The Kavalan were originally spread across eastern Taiwan’s Lanyang Plain (蘭陽平原) in Yilan County, but were forced to migrate toward Hualien and the Taitung coast as a large number of Han immigrants began making their way into the Yilan area at the end of the 18th century. Fast forward to 1987, when the Kavalan were part of the indigenous “name rectification” movement, in which Taiwan’s indigenous peoples began calling for full and proper recognition. In the 1990s, they actively presented their ritual songs and dances, languages, stories, costumes, and banana silk weaving techniques in various public places to showcase the unique culture of the Kavalan people and demonstrate their existence through concrete actions. At this time, Ibay worked with other indigenous women to reconstruct their cultural memory and showed the special craft of banana silk weaving to the outside world. From 1996, she worked to pass the craft on, teaching people traditional banana silk yarn weaving skills and encouraging a consolidation of tribal consciousness and identity.
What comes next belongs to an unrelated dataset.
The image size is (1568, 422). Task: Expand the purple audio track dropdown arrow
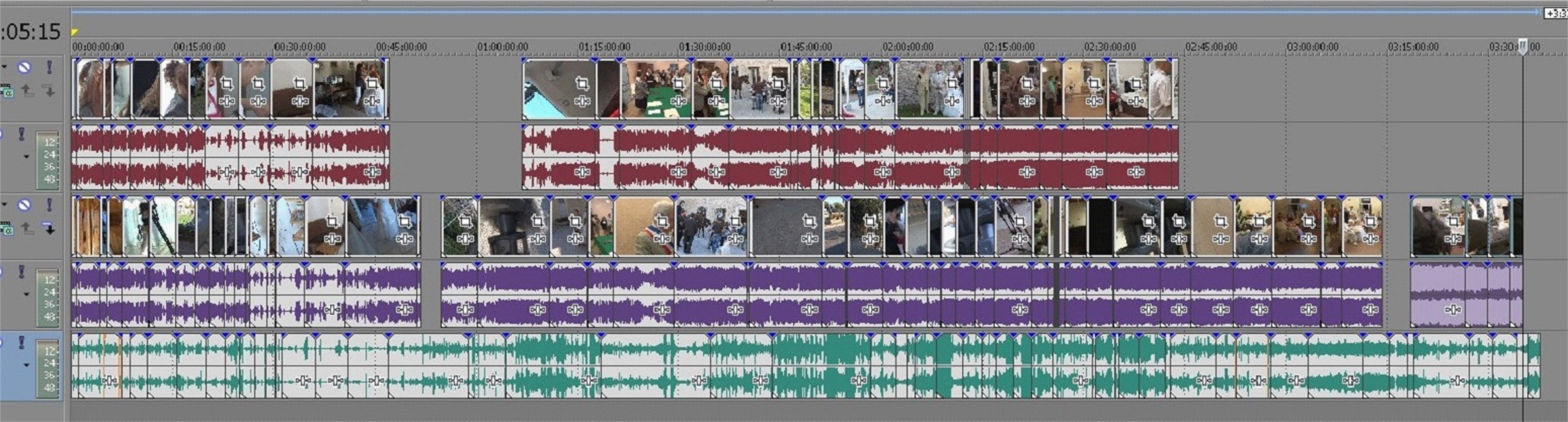click(26, 294)
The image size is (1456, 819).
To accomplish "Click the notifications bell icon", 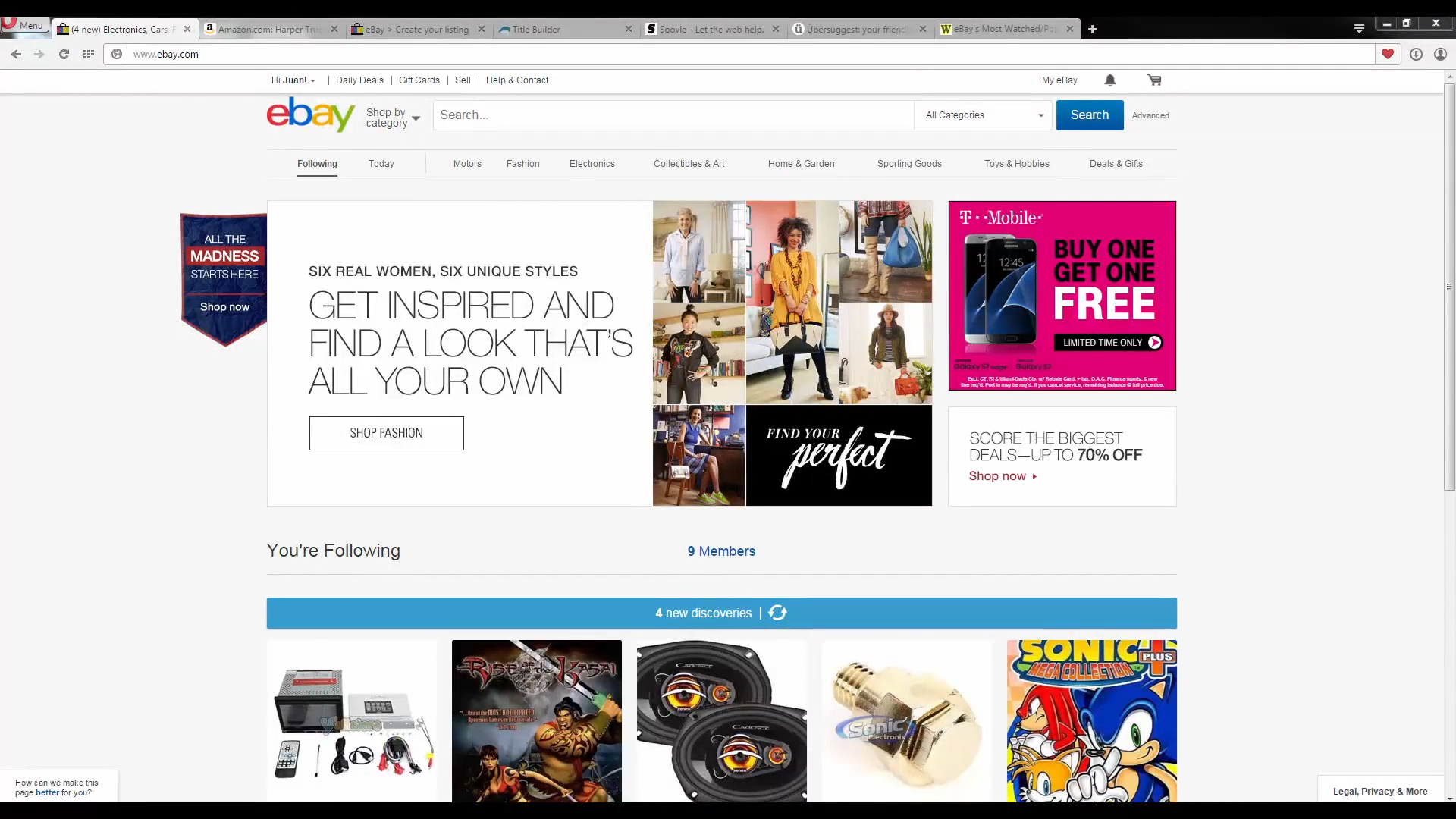I will (1110, 80).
The Kavalan are well known for their ability to weave with a variety of natural materials, including banana silk, ramie, Elymus dahuricus, jute, and wild trees. Among them, banana silk weaving is particularly special and unique to the Kavalan, serving as a symbol of cultural revival to them. Banana silk weaving is a complicated and arduous process, which includes cutting banana trees, peeling, shaving, sunbathing, splitting, bundling, warping, weaving, and more, carrying throughout the emotion and spirit of the Kavalan people.

In 1999, Ibay won second prize in Taichung’s fifth Weaving Craft Awards—Life Product Design, and in 2000, she won the Handicraft Contribution Award from the Taichung County Cultural Bureau. The following year, she displayed banana silk craft and kisaiz ritual music and dance as part of the Hualien International Stone Carving Festival, and in 2016, Hualien County Government announced that Ibay had been named a preserver of the important cultural heritage craft of banana silk yarn weaving.

Banana silk yarn weaving is not only a showcase for the special crafts, art, and wisdom of the Kavalan people, but also a precious piece of cultural heritage. Ibay’s dedication to indigenous culture and to helping ensure it is passed on has ensured that she will be fondly remembered by future generations.